3 Min Read
(Reuters) - The latest entry in the "Star Wars" franchise divided film critics on Tuesday, but is expected to bring in more than $300 million (£236.8 million) at the global box office this weekend despite a social media boycott campaign over its perceived political slant.
Reviewers either loved or hated Disney's "Rogue One: A Star Wars Story." Rolling Stone magazine praised its "emotional, loopy, let's-put-on-a-show spirit that made us fall in love with the original trilogy," but the New Yorker called it "lobotomised and depersonalized."
"Rogue One" arrives in theaters a year after the main cast of the original 1977 film reunited for "The Force Awakens," which went on to take more than $2 billion at the box office.
Box office analysts expect "Rogue One," which starts its worldwide rollout on Wednesday, to do smaller business overall but to gross a bumper $300-$350 million on its opening weekend.
The box office predictions have not changed since a boycott campaign, #DumpStarWars, gained steam on Twitter with claims that "Rogue One" contains scenes that are anti-U.S. President-elect Donald Trump and portray the galactic Empire in "Star Wars" as a white supremacist organization.
"Rogue One" stars Felicity Jones at the head of a brand new cast and follows a group of rebels who band together to fight the evil Darth Vader's plans for intergalactic domination.

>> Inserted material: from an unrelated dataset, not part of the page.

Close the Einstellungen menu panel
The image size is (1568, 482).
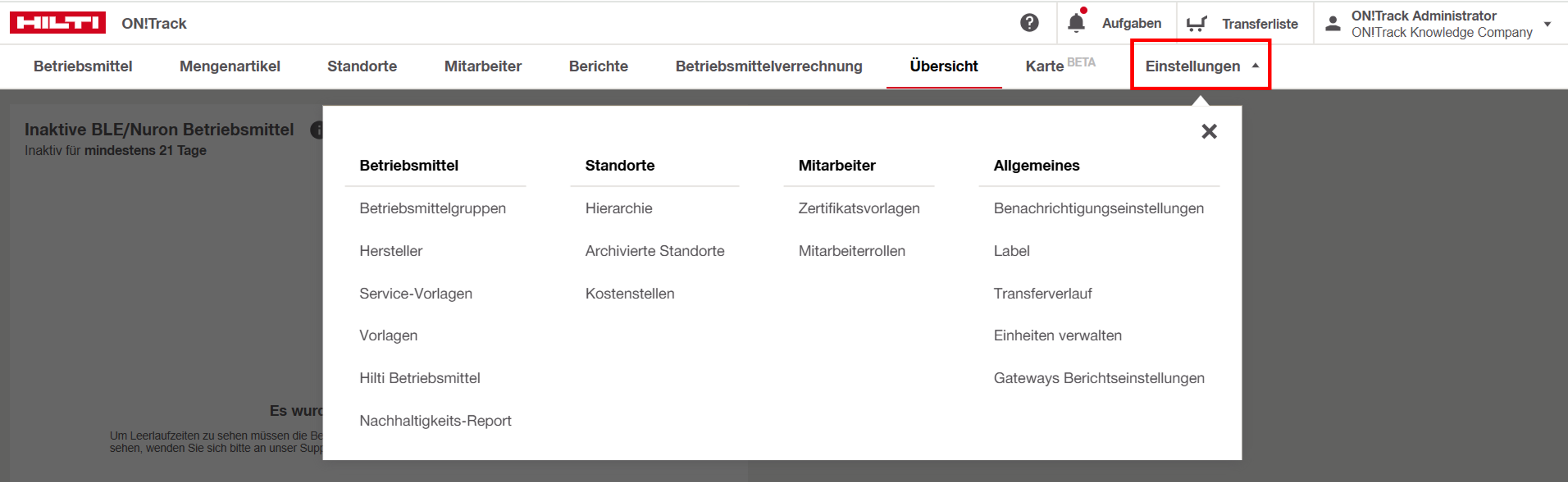(x=1209, y=132)
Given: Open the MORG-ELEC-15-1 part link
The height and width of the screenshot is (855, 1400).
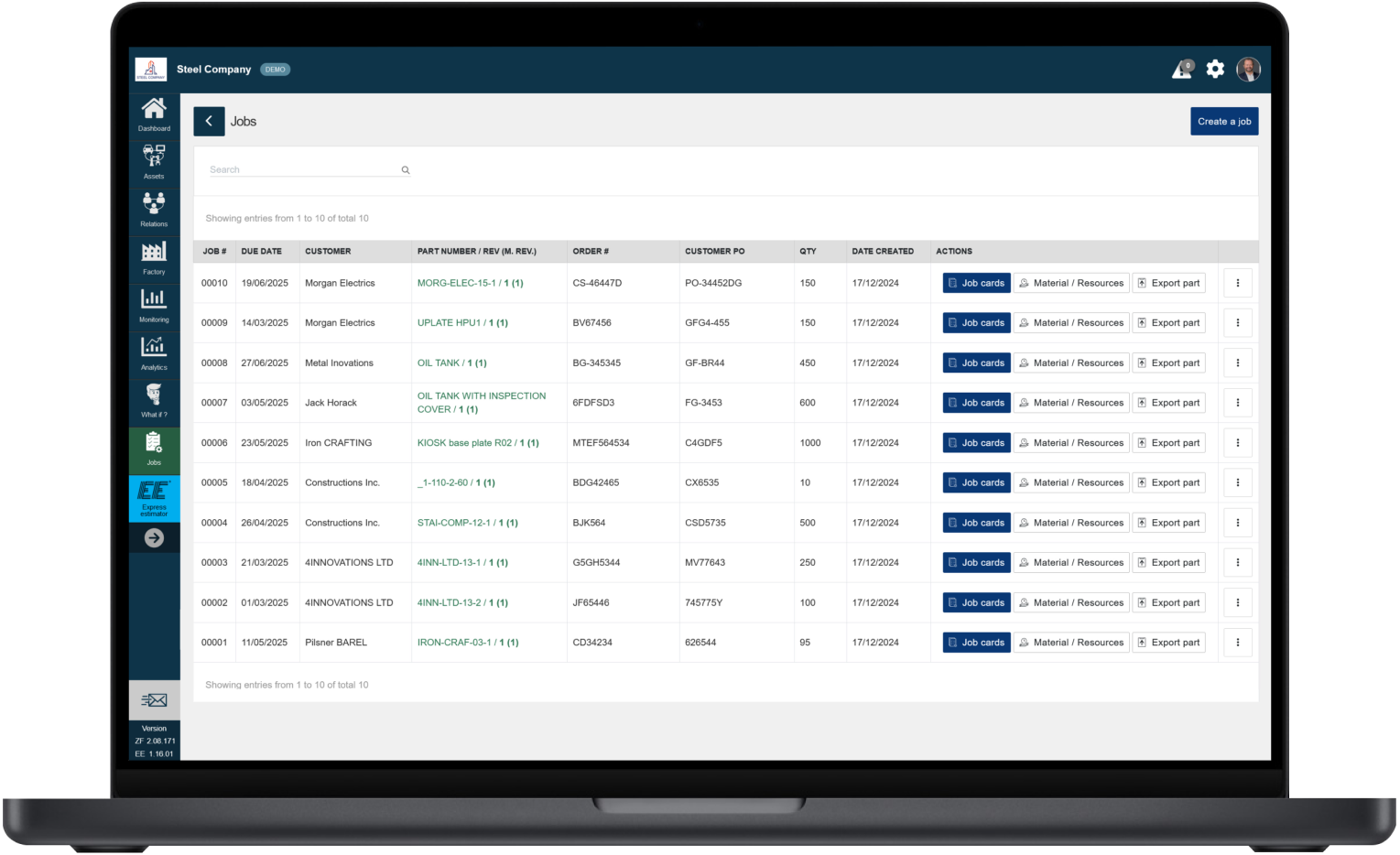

It is a standalone prequel to the 1977 film "A New Hope."
Asked about the social media claims, Disney Chief Executive Bob Iger told The Hollywood Reporter last weekend that there were "no political statements" in the movie.
"Quite frankly, it's silly," Iger said of #DumpStarWars. "I have no reaction to (this) story at all."
Trump supporter Jack Posobiec, one of the people behind #DumpStarWars, said in a livestream on Periscope on Monday, "Why would you give your money to people who hate you?... Why do you want to take your kids to something that will influence them in a way to hate the president?"
"Rogue One" reviews on Tuesday did not mention any political bias and the movie has already grabbed the highest advance ticket sales this year, U.S. online ticket seller Fandango said.
Fandango said it had sold "hundreds of thousands of tickets" in the first few minutes after they went on sale on Nov. 28. It does not release ticket sale totals.
Variety film critic Peter Debruge said that for stalwart "Star Wars" fans, "Rogue One" is "the prequel they've always wanted," while Peter Bradshaw at Britain's Guardian newspaper called it an "exhilarating, good-natured, enjoyable adventure."
A.O. Scott for the New York Times, however, called it a "thoroughly mediocre movie" and the Wall Street Journal's Joe Morgenstern found it "a fall-alone film of dinky proportions."